# WHAT IS EXPECTED:
Pick the lines holding the string "size" out of the records and copy them.

** Opening SUPPLIED INFORMATION block **

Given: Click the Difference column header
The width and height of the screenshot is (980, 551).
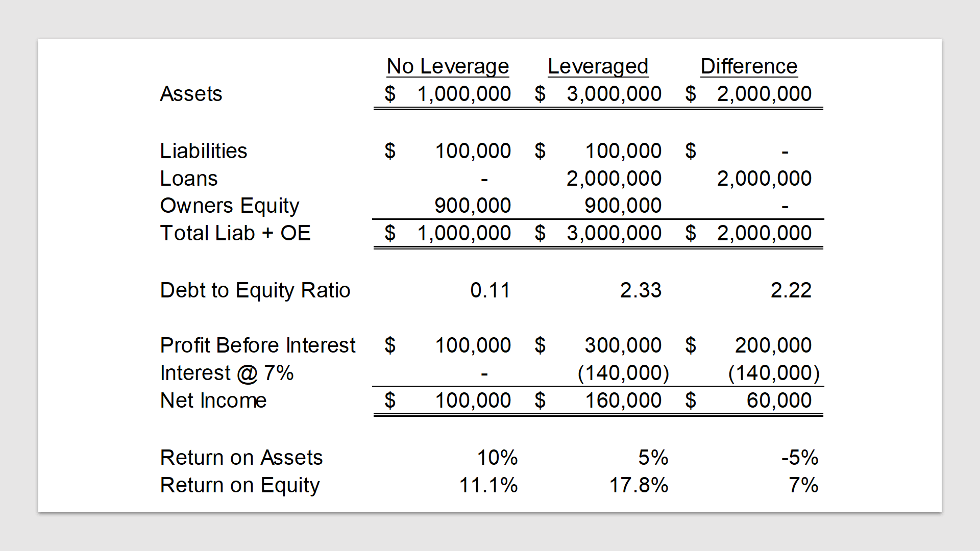Looking at the screenshot, I should click(x=749, y=66).
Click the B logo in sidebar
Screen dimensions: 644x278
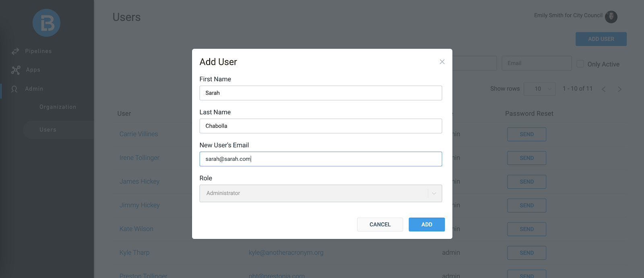click(47, 23)
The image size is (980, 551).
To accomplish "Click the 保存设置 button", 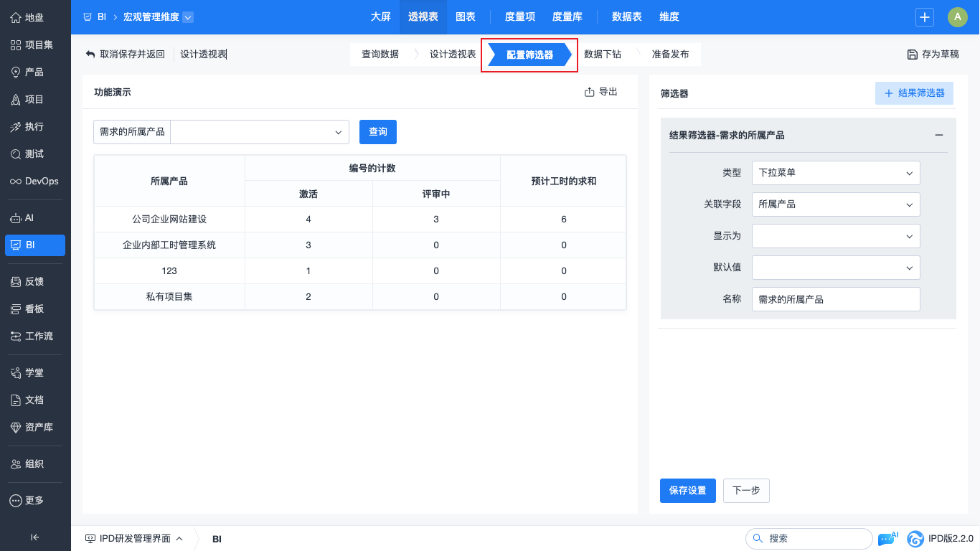I will coord(687,491).
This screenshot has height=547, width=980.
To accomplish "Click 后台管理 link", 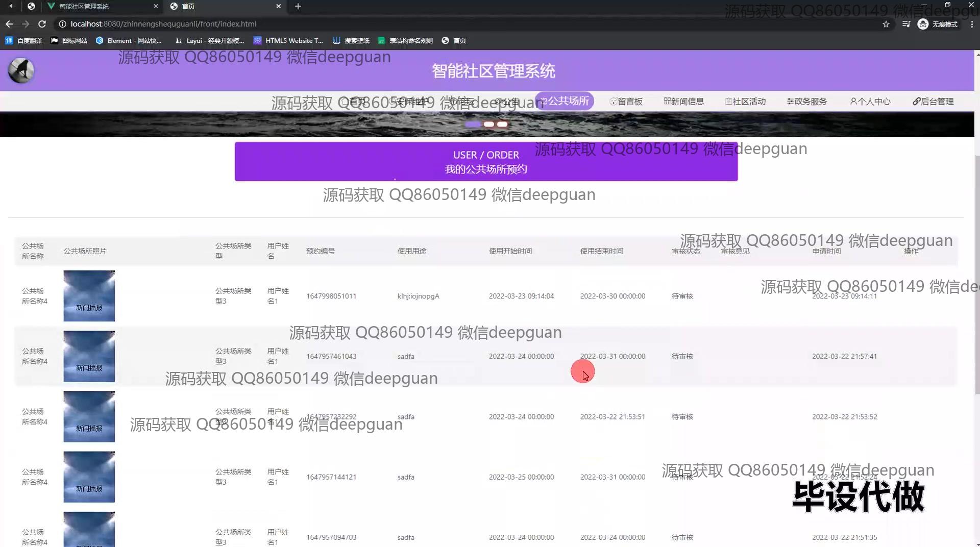I will [933, 102].
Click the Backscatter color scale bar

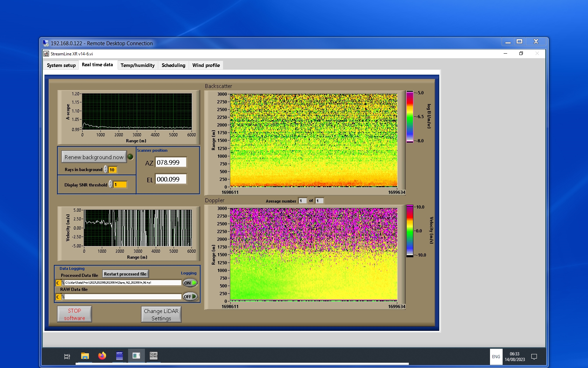410,117
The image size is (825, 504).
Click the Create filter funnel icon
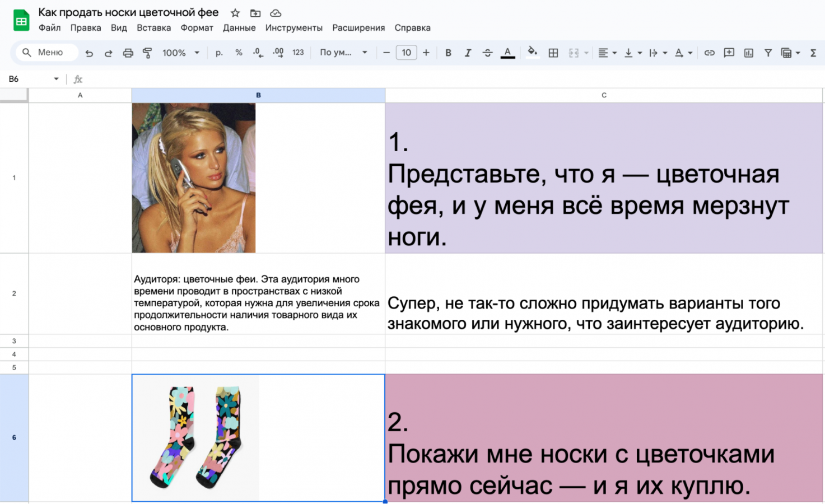tap(768, 53)
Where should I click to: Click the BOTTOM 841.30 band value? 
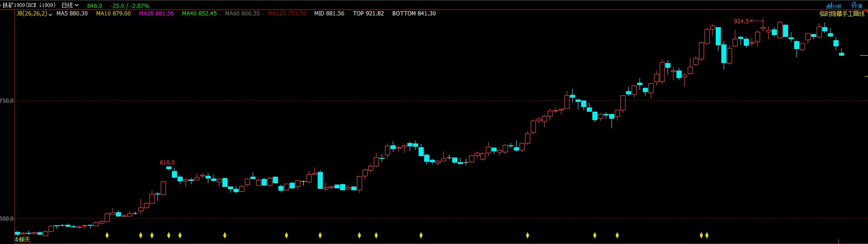coord(413,14)

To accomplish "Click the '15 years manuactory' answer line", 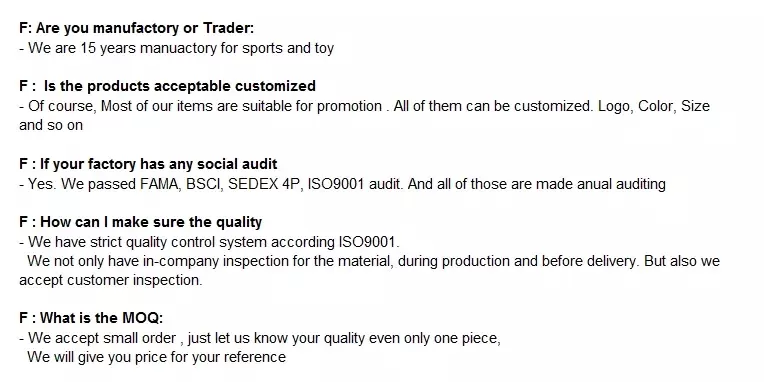I will [x=176, y=48].
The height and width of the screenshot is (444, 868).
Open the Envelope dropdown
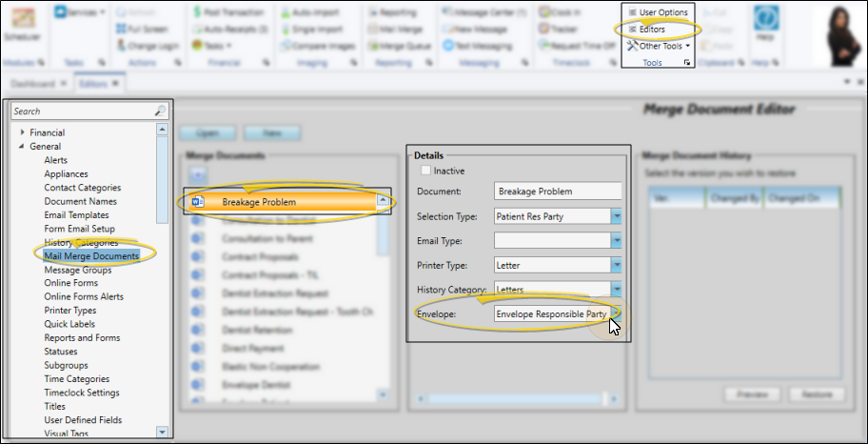click(616, 313)
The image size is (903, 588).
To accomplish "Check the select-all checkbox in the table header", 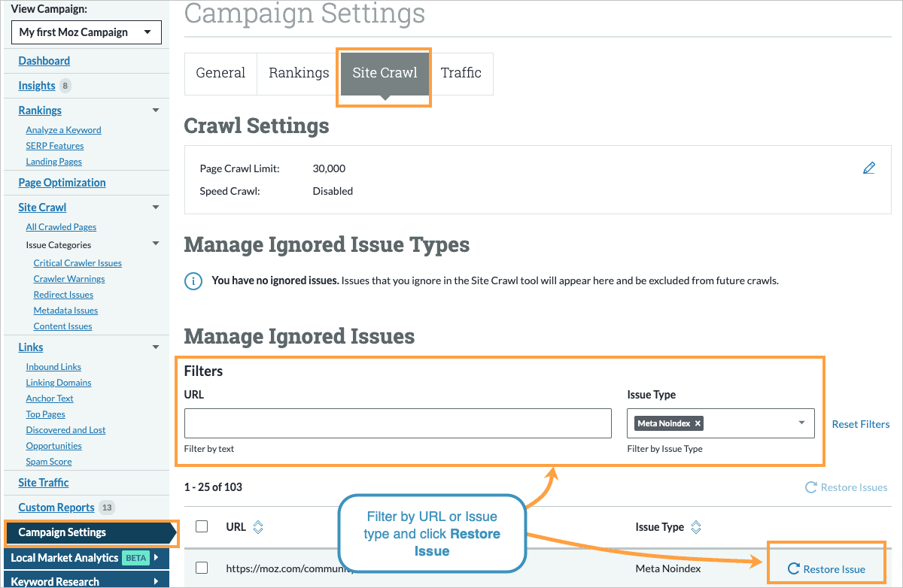I will click(x=202, y=526).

** Closing SUPPLIED INFORMATION block **

# YOUR SOLUTION:
The image size is (980, 551).
The image size is (825, 504).
The image size is (903, 588).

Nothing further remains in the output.